> [SET OF TASKS]:
1 - Copy the Syria birth defects article word for word, starting with "Mahmoud Abdul, 26, the" and going on through "been the cause.".
2 - Resume the Syria birth defects article, writing on from its last sentence.

> [EXTRACT TO READ]:
※

The use of chemical weapons by the Syrian regime against rebel-held areas is resulting in genetically malformed babies, according to doctors.
One medic said the incidence of stillborn babies at a clinic for refugees was running at more than one in 10 births, while videos posted by activists showed badly disabled infants being born.
The parents of a baby born with a deformed face, who died last week near Damascus, have also said they are convinced that exposure to gas is responsible. The baby girl, Fatma Abdul Ghafar, from the suburb of Eastern Ghouta, was born on Tuesday of last week but died nine hours later after doctors decided her life was not viable.
Mahmoud Abdul, 26, the father, said that the doctor supervising the birth had said exposure to chemical weapons was the most likely explanation for her deformity. His wife inhaled gas during a notorious attack on the suburb last August, while she was in her first month of pregnancy, but had appeared to recover.
"When the chemical attack happened Marwa, my wife, smelled gas and was ill," he said. "We took her to a medical point where she was showered and got better. The baby was born in a very bad way. So she died the next morning."
Mr Ghafar dismissed suggestions that hereditary defects or other environmental factors could have been the cause.

※

> [INFORMATION SUPPLIED]:
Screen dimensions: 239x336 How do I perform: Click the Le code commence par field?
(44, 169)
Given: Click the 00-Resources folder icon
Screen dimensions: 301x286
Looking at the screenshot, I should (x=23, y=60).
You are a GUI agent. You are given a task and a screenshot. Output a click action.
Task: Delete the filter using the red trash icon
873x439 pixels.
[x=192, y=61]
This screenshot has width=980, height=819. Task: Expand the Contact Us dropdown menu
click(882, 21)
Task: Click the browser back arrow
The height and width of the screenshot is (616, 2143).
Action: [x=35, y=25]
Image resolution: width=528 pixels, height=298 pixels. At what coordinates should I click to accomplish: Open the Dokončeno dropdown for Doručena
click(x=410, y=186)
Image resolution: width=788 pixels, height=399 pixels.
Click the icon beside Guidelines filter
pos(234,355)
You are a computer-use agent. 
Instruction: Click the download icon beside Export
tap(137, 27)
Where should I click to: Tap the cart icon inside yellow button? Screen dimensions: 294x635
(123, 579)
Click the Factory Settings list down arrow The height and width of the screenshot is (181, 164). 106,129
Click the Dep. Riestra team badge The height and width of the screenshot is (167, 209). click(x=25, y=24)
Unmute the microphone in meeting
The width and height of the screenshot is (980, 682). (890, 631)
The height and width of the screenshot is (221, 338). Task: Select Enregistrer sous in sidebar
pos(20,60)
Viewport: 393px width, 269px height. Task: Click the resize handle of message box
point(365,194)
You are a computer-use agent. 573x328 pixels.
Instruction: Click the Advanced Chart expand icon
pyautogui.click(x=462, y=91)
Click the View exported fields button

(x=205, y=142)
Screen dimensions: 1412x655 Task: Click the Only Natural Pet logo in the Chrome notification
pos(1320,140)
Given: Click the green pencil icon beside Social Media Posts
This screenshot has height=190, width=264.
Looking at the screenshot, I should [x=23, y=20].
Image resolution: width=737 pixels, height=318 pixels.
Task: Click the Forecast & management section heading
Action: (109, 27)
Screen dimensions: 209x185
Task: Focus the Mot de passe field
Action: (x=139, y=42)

※

> [RESULTS OF THE TASKS]:
1 -
Mahmoud Abdul, 26, the father, said that the doctor supervising the birth had said exposure to chemical weapons was the most likely explanation for her deformity. His wife inhaled gas during a notorious attack on the suburb last August, while she was in her first month of pregnancy, but had appeared to recover.
"When the chemical attack happened Marwa, my wife, smelled gas and was ill," he said. "We took her to a medical point where she was showered and got better. The baby was born in a very bad way. So she died the next morning."
Mr Ghafar dismissed suggestions that hereditary defects or other environmental factors could have been the cause.

2 -
Neither his family nor that of his 17-year-old wife had suffered previous incidents of deformities.
More than 1,000 people including women and children were killed on August 21 when regime forces dropped chemical weapons on two separate areas of Ghouta in an effort to dislodge entrenched rebel resistance.
Some 3,600 people affected were treated for symptoms of sarin gas poisoning, according to a report by the charity Medecins Sans Frontieres.
Ali Baz, the head of a network of citizen journalists in the area called Syria Mubashr said: "Doctors who examined the case of the dead baby confirmed that it is the first case after the use of the chemical weapons at this region."
A second child died in the same area on Tuesday according to Beirut's Daily Star newspaper.
In another case a four-month-old baby girl called Jood is receiving treatment in a hospital in Idlib province after she was born with the bottom half of her left leg and several fingers missing.
Jood's mother was two months pregnant when she was exposed to gas during fighting in Homs last July.
Nidhal Shikhani, another activist, said there were widespread fears the sarin attacks on Damascus had caused abnormalities in newborns.
"These distortions are the result of the chemical weapons used by the Syrian regime last August," said Mr Shikhani.
Even outside the immediate area, the effect of the attacks is marked.
"We have noticed an increase of the percentage of stillborn deliveries and increasingly a need to use incubators, as well as growth retardation," said Kasem al-Zein, a doctor who runs medical operations for Syrians in Arsal, a border town in Lebanon.
"We are receiving pregnant women in Arsal from many areas such as Qusair, Homs, Kalamoon, and [outer] Damascus, they come across the border for giving birth but in some cases the result is tragedy. We are receiving around 100 births a month in Arsal, about 12 per cent in the average out of them are stillborn," he said.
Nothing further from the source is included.